» **PROMPT**: Starting at the line that has "Toggle the heart" and stopping after the line with "I will point(70,591).", can you give those lines again with "screenshot" renamed to "image" and nothing else changed?

» **TASK MATERIAL**:
— BEGIN —

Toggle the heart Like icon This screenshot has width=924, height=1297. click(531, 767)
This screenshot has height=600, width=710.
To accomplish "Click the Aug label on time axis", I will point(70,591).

— END —
— BEGIN —

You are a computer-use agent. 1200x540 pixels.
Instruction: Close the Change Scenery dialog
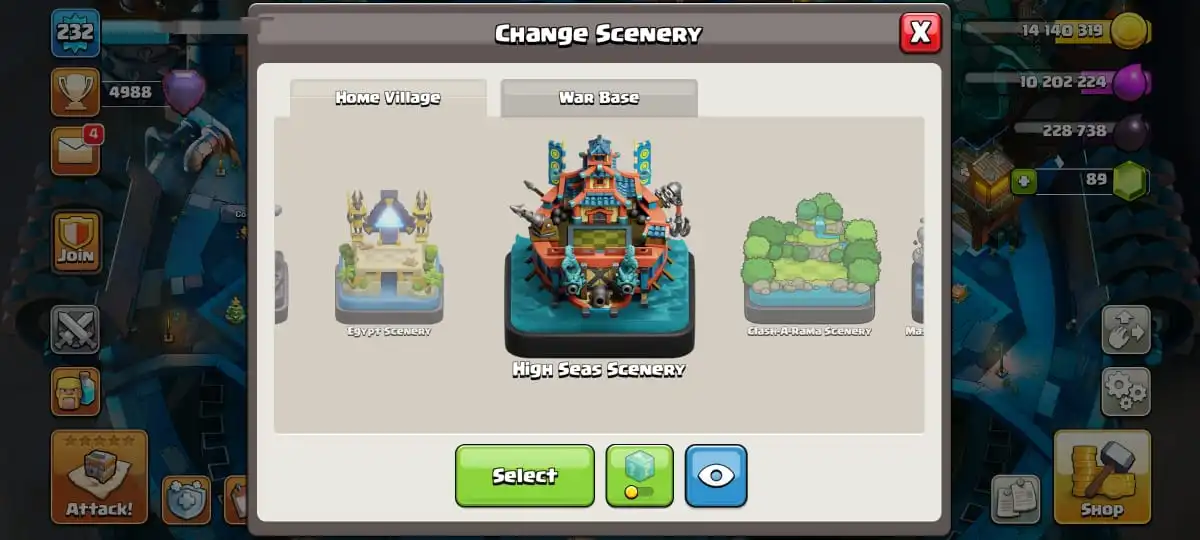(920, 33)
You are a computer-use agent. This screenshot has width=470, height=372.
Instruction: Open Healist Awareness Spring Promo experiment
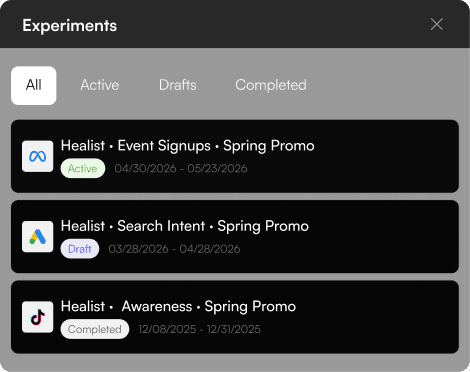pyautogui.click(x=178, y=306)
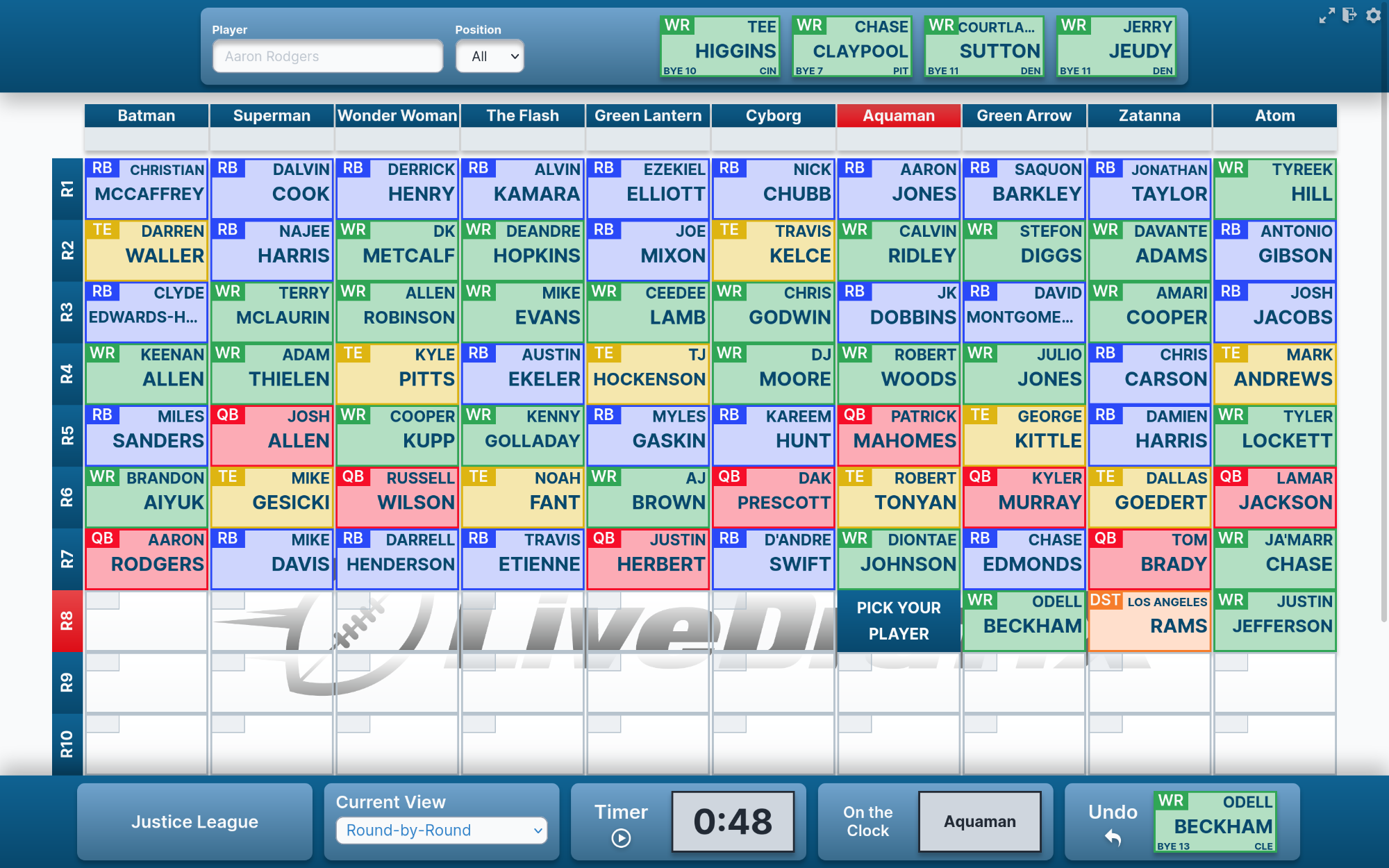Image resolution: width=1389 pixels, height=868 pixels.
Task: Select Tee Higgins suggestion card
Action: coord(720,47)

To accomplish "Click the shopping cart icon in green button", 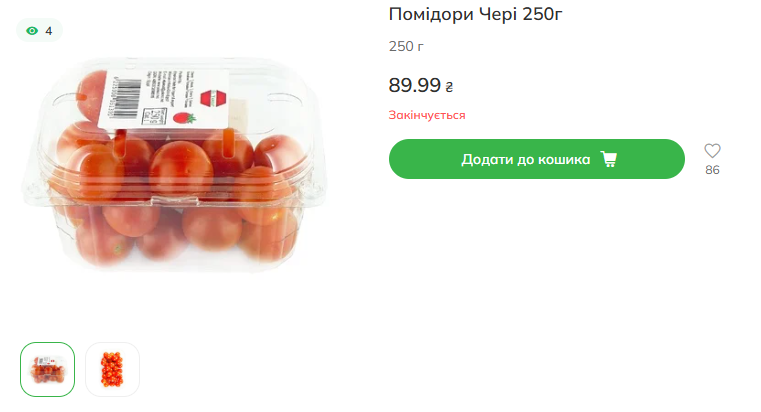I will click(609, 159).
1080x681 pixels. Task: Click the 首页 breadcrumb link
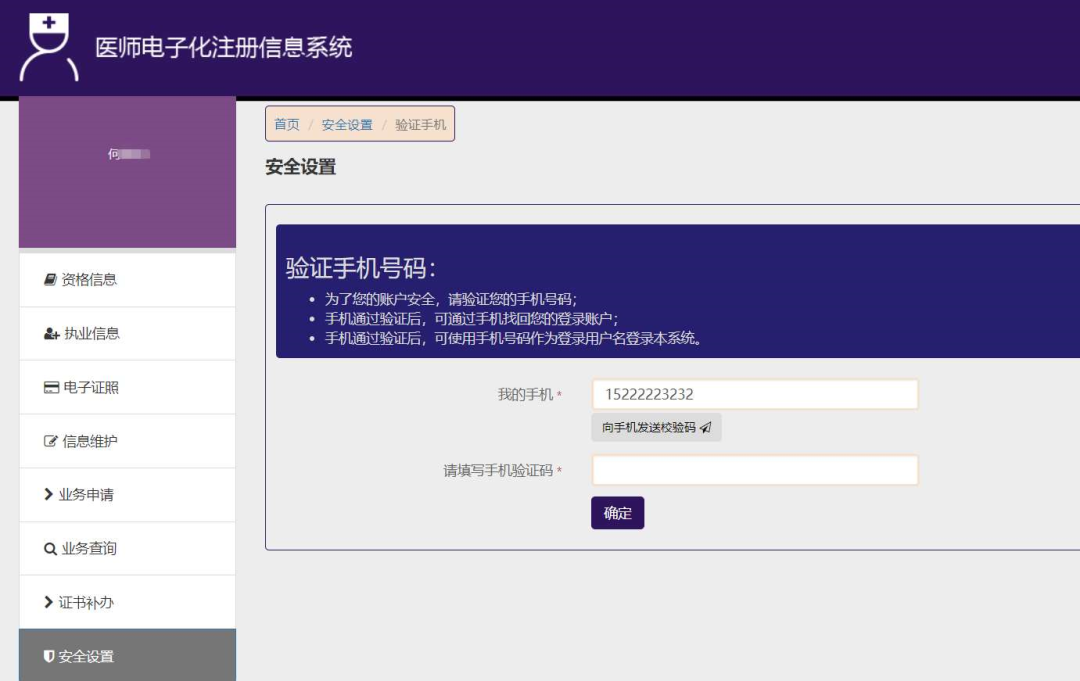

— END —
— BEGIN —

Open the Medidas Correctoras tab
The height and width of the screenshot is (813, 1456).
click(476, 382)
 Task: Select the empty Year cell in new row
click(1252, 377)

— END —

» **REPLY**:
Toggle the heart Like icon This image has width=924, height=1297. click(531, 767)
This image has height=600, width=710.
To accomplish "Click the Aug label on time axis", I will point(70,591).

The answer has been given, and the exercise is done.